_What to produce_
Rewrite the items below with "dropdown" swapped for "drop-down menu" wherever it appears, and keep every other character as it is.

_Records provided_
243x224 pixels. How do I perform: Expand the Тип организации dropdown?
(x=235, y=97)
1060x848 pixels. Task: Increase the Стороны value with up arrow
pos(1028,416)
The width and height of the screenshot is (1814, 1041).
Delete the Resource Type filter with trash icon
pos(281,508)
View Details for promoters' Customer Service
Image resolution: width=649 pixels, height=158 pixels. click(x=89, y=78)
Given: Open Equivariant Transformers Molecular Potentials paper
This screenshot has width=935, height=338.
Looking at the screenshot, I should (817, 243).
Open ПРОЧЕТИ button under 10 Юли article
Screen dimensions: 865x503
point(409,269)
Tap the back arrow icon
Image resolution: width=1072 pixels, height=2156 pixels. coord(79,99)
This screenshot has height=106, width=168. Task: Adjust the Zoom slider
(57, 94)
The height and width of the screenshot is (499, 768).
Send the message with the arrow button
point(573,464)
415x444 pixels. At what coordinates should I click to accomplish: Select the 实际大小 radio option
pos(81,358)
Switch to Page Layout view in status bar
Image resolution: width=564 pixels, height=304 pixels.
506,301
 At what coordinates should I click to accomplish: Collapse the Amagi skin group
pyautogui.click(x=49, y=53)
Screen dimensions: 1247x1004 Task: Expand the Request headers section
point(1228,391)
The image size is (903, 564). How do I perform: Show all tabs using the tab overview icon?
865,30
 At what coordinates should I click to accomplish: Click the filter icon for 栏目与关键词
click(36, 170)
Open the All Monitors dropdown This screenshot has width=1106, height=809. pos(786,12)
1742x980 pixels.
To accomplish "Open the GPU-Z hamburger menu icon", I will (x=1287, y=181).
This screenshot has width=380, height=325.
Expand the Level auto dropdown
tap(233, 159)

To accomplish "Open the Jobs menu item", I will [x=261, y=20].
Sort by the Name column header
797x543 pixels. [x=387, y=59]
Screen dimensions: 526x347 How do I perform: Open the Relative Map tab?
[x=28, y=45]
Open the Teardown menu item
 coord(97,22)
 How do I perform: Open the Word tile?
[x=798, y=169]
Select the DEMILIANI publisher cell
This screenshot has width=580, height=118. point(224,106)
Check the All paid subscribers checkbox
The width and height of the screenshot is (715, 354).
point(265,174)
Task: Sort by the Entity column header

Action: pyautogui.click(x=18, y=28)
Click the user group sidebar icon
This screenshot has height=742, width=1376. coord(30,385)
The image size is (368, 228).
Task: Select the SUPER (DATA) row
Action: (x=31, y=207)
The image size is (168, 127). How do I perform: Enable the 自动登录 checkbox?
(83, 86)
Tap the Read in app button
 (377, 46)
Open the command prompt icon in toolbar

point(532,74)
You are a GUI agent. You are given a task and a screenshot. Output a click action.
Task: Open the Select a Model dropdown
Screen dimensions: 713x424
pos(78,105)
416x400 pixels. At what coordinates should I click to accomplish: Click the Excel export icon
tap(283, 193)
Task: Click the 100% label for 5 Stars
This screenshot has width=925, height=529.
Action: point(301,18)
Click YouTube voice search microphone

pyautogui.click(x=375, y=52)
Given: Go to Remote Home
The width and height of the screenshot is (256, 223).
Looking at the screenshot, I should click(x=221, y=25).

_Final answer_
243x224 pixels. How do I perform: Expand the Тип организации drop-down menu?
(x=235, y=97)
1060x848 pixels. Task: Increase the Стороны value with up arrow
pos(1028,416)
The width and height of the screenshot is (1814, 1041).
Delete the Resource Type filter with trash icon
pos(281,508)
View Details for promoters' Customer Service
Image resolution: width=649 pixels, height=158 pixels. click(x=89, y=78)
Given: Open Equivariant Transformers Molecular Potentials paper
This screenshot has width=935, height=338.
Looking at the screenshot, I should (817, 243).
Open ПРОЧЕТИ button under 10 Юли article
Screen dimensions: 865x503
point(409,269)
Tap the back arrow icon
Image resolution: width=1072 pixels, height=2156 pixels. coord(79,99)
This screenshot has height=106, width=168. Task: Adjust the Zoom slider
(57, 94)
The height and width of the screenshot is (499, 768).
Send the message with the arrow button
point(573,464)
415x444 pixels. At what coordinates should I click to accomplish: Select the 实际大小 radio option
pos(81,358)
Switch to Page Layout view in status bar
Image resolution: width=564 pixels, height=304 pixels.
506,301
 At what coordinates should I click to accomplish: Collapse the Amagi skin group
pyautogui.click(x=49, y=53)
Screen dimensions: 1247x1004 Task: Expand the Request headers section
point(1228,391)
The image size is (903, 564). How do I perform: Show all tabs using the tab overview icon?
865,30
 At what coordinates should I click to accomplish: Click the filter icon for 栏目与关键词
click(36, 170)
Open the All Monitors drop-down menu This screenshot has width=1106, height=809. pos(786,12)
1742x980 pixels.
To accomplish "Open the GPU-Z hamburger menu icon", I will (x=1287, y=181).
This screenshot has width=380, height=325.
Expand the Level auto drop-down menu
tap(233, 159)

To accomplish "Open the Jobs menu item", I will [x=261, y=20].
Sort by the Name column header
797x543 pixels. [x=387, y=59]
Screen dimensions: 526x347 How do I perform: Open the Relative Map tab?
[x=28, y=45]
Open the Teardown menu item
 coord(97,22)
 How do I perform: Open the Word tile?
[x=798, y=169]
Select the DEMILIANI publisher cell
This screenshot has width=580, height=118. point(224,106)
Check the All paid subscribers checkbox
The width and height of the screenshot is (715, 354).
point(265,174)
Task: Sort by the Entity column header

Action: pyautogui.click(x=18, y=28)
Click the user group sidebar icon
This screenshot has height=742, width=1376. coord(30,385)
The image size is (368, 228).
Task: Select the SUPER (DATA) row
Action: (x=31, y=207)
The image size is (168, 127). How do I perform: Enable the 自动登录 checkbox?
(83, 86)
Tap the Read in app button
 (377, 46)
Open the command prompt icon in toolbar

point(532,74)
You are a GUI agent. You are given a task and a screenshot. Output a click action.
Task: Open the Select a Model drop-down menu
Screen dimensions: 713x424
pos(78,105)
416x400 pixels. At what coordinates should I click to accomplish: Click the Excel export icon
tap(283, 193)
Task: Click the 100% label for 5 Stars
This screenshot has width=925, height=529.
Action: point(301,18)
Click YouTube voice search microphone

pyautogui.click(x=375, y=52)
Given: Go to Remote Home
The width and height of the screenshot is (256, 223).
Looking at the screenshot, I should click(x=221, y=25).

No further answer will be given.